INSTRUCTION
Lay out the lines from the one containing "Where should I" through the one containing "(x=74, y=28)" as a JSON list of strings, one string per line and blank lines omitted.

GIVEN RECORDS
>>>>

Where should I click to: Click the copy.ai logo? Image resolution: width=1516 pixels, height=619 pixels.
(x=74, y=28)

<<<<
>>>>

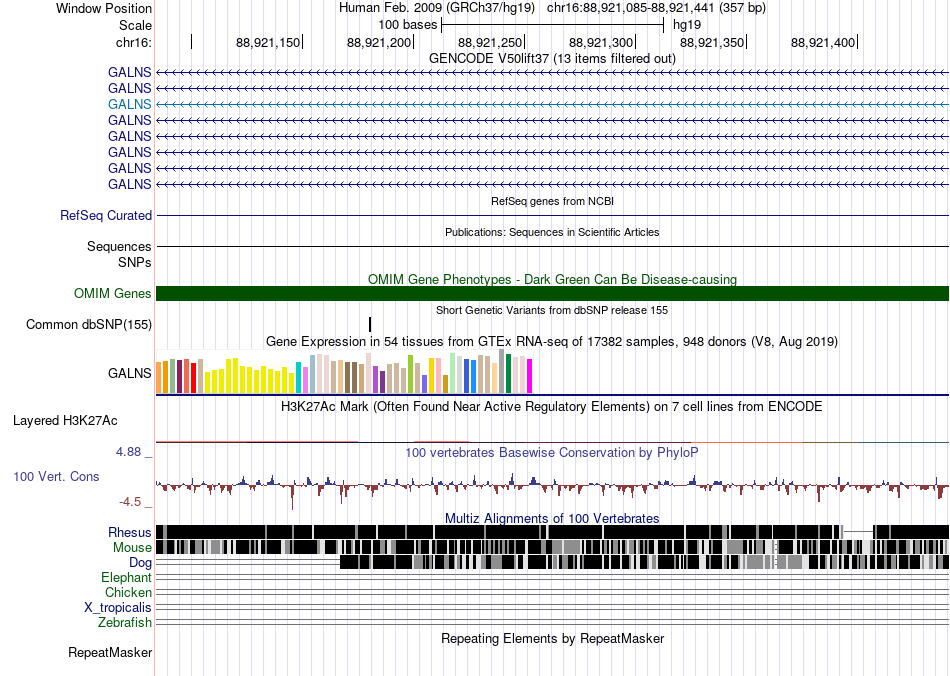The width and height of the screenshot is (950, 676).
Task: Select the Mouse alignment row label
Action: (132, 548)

<<<<

COMPLETED TASK
[
  "Where should I click to: Click the copy.ai logo? Image resolution: width=1516 pixels, height=619 pixels.",
  "(x=74, y=28)"
]